Noida-headquartered Paytm has reportedly raised $1 billion (Rs7,167 crore) from existing investors such as Japan’s SoftBank Group Corp and China’s Ant Financial in a round led by US-based asset management firm T Rowe Price.

Rumours of a $2 billion fundraise have been doing the rounds (Quartz member exclusive) for half a year now. The infusion comes at a time when Paytm is trying to ward off strengthening competition. Especially from Walmart-owned Flipkart’s PhonePe, which has been around for four years, and WhatsApp, that’s entered India’s digital payments space more recently.

The payments feature on the largest messaging app in India, WhatsApp, was rolled out in February last year. WhatsApp’s full-fledged launch is still pending owing to Indian authorities’ ask of processing payments data in India instead of on Facebook’s servers, but experts believe it is poised to be a viable threat once it overcomes regulatory hurdles.

All these established players, along with newer entrants like Sweden’s Truecaller, are vying for a bigger slice of India’s digital payments pie, which is slated to grow to $500 billion (Rs35 lakh crore) by 2020, the Boston Consulting Group estimates.
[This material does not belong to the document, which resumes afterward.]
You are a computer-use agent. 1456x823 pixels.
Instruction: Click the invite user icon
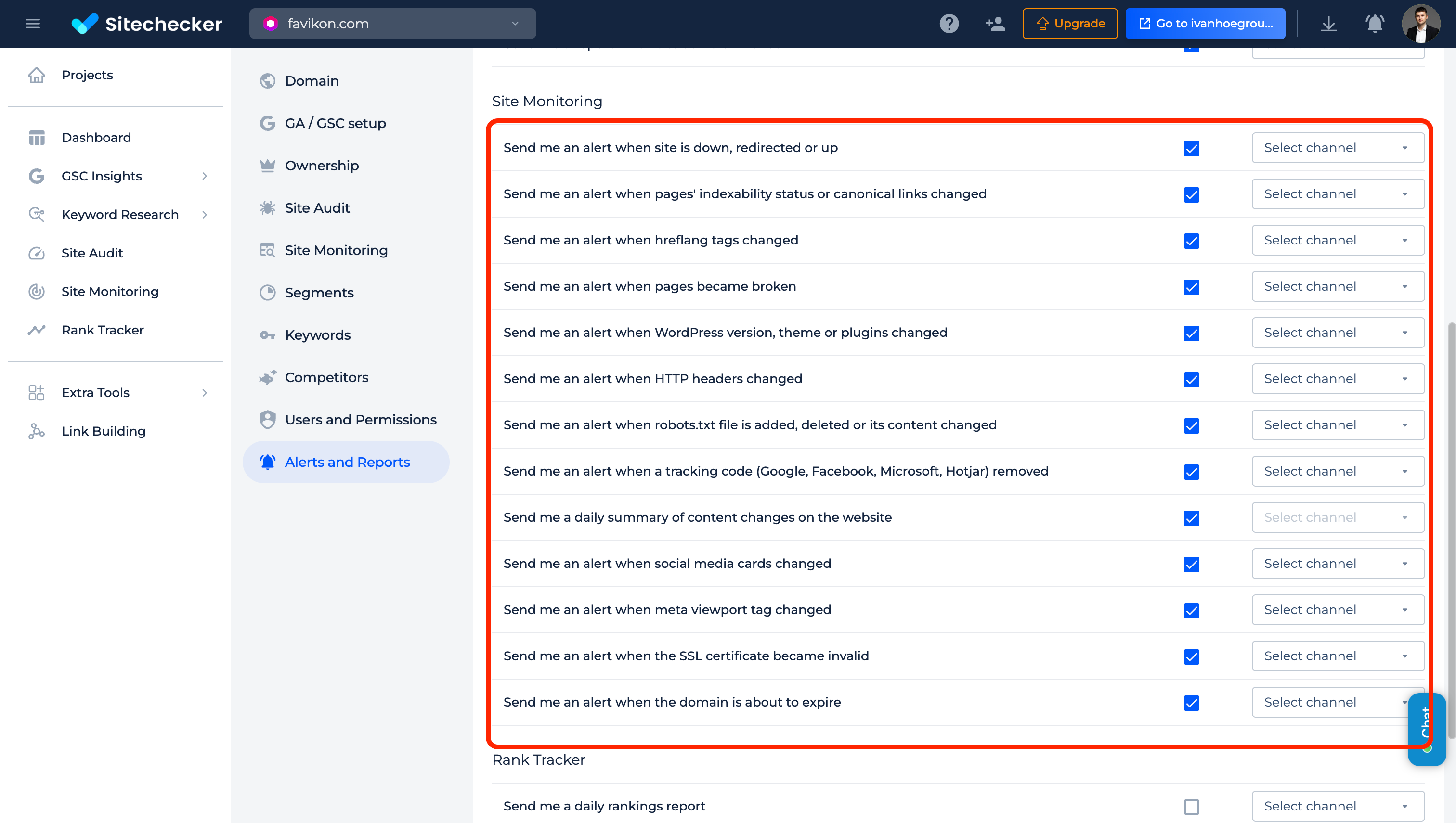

The latest funding round reportedly values Paytm at $16 billion, making it the highest-valued startup in the country, as per daily newspaper The Times of India. (E-commerce firm Flipkart has a higher valuation, but it now has an American parent in Walmart.)

Everyone’s in it for the long-haul as “millions of users in small towns and smaller cities are getting online for the first time, propelled by cheap smartphones,” Anindya Ghose, professor of technology, operations, and statistics at New York University’s (NYU) Stern School, told Quartz. “All this makes it very attractive for large players, both global and local, to battle it out in the space. And there is imminent competition from newer entrants like Facebook, Google, and PhonePe.”

Spread thin or wide?

A warning bell is ringing for Paytm when it comes to Unified Payments Interface (UPI). The system, which facilitates real-time payments between bank accounts, is rising overall but dipped on its platform. Rivals Google Pay and PhonePe lead by a mile here.

However, Paytm has a suite of offerings such as payments bank services, credit cards, wallet services, e-commerce with Paytm Mall, event ticketing services, investments and wealth management, insurance, and gold services, where it can make up for the subpar UPI performance.

Moreover, with 20,000-employees and a $120 million annual revenue, Paytm already has a much bigger business than most other contenders in the space.

The company plans to spend the corpus on acquiring customers and merchants in smaller towns, as well as onboarding online merchants. “The primary intention is to become more inclusion-centric and provide financial services for the underserved and unserved by leveraging technology as a distribution platform,” founder and CEO Vijay Shekhar Sharma told daily newspaper The Economic Times.

Ghose also believes that “this new funding from SoftBank comes with the strong expectation that Paytm has to go for an IPO in the next three to four years.” Sharma himself has hinted at an IPO once the loss-making company starts generating cash, likely post 2021.